Give this good-for-you lasagna a try. The lean chicken is a nice change of pace from traditional lasagnas calling for Italian sausage or ground beef. —Sharon Skildum, Maple Grove, Minnesota
  • Total Time
    Prep: 50 min. Bake: 40 min. + standing
  • Makes
    12 servings

Ingredients

  • 12 lasagna noodles
  • 2 cans (14-1/2 ounces each) diced tomatoes, drained
  • 3 cans (6 ounces each) tomato paste
  • 2 cups sliced fresh mushrooms
  • 1/3 cup chopped onion
  • 4-1/2 teaspoons dried basil
  • 1-3/4 teaspoons salt, divided
  • 1/8 teaspoon garlic powder
  • 4 cups shredded cooked chicken
  • 2 large eggs, lightly beaten
  • 4 cups 2% cottage cheese
  • 3/4 cup grated Parmesan cheese
  • 1/2 cup minced fresh parsley
  • 3/4 teaspoon pepper
  • 3 cups shredded part-skim mozzarella cheese

Directions

  • Cook noodles according to package directions. Meanwhile, in a large saucepan, combine tomatoes, tomato paste, mushrooms, onion, basil, 3/4 teaspoon salt and garlic powder. Bring to a boil. Reduce heat; cover and simmer 25 minutes to allow flavors to blend. Add chicken; heat through.
  • Preheat oven to 375°. In a large bowl, combine eggs, cottage cheese, Parmesan cheese, parsley, pepper and remaining salt.
  • Drain noodles.
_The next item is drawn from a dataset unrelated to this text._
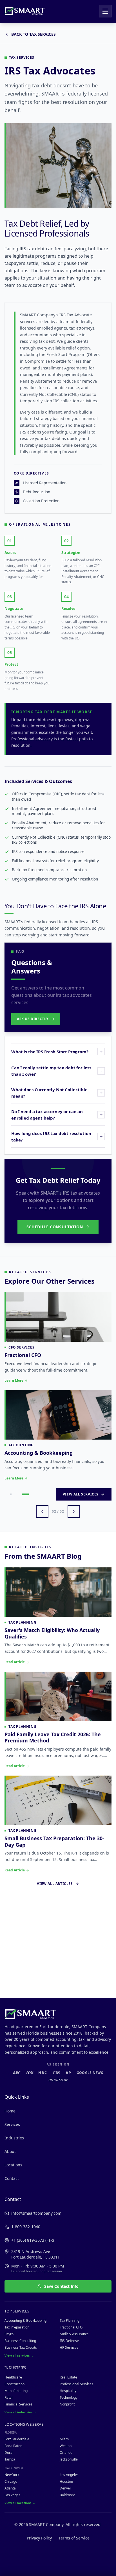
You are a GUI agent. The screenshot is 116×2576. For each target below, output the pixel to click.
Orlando (66, 2452)
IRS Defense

Place 4 noodles in a 13x9-in. baking dish coated with cooking spray. Layer with a third of the cheese mixture, chicken mixture and mozzarella cheese. Repeat layers twice.
  • Cover and bake 30 minutes. Uncover; bake 10-15 minutes longer or until bubbly and top is lightly browned. Let stand 15 minutes before cutting.
Nutrition Facts
1 piece: 404 calories, 12g fat (6g saturated fat), 108mg cholesterol, 987mg sodium, 36g carbohydrate (11g sugars, 4g fiber), 38g protein. Diabetic Exchanges: 4 lean meat, 2 starch, 1 fat.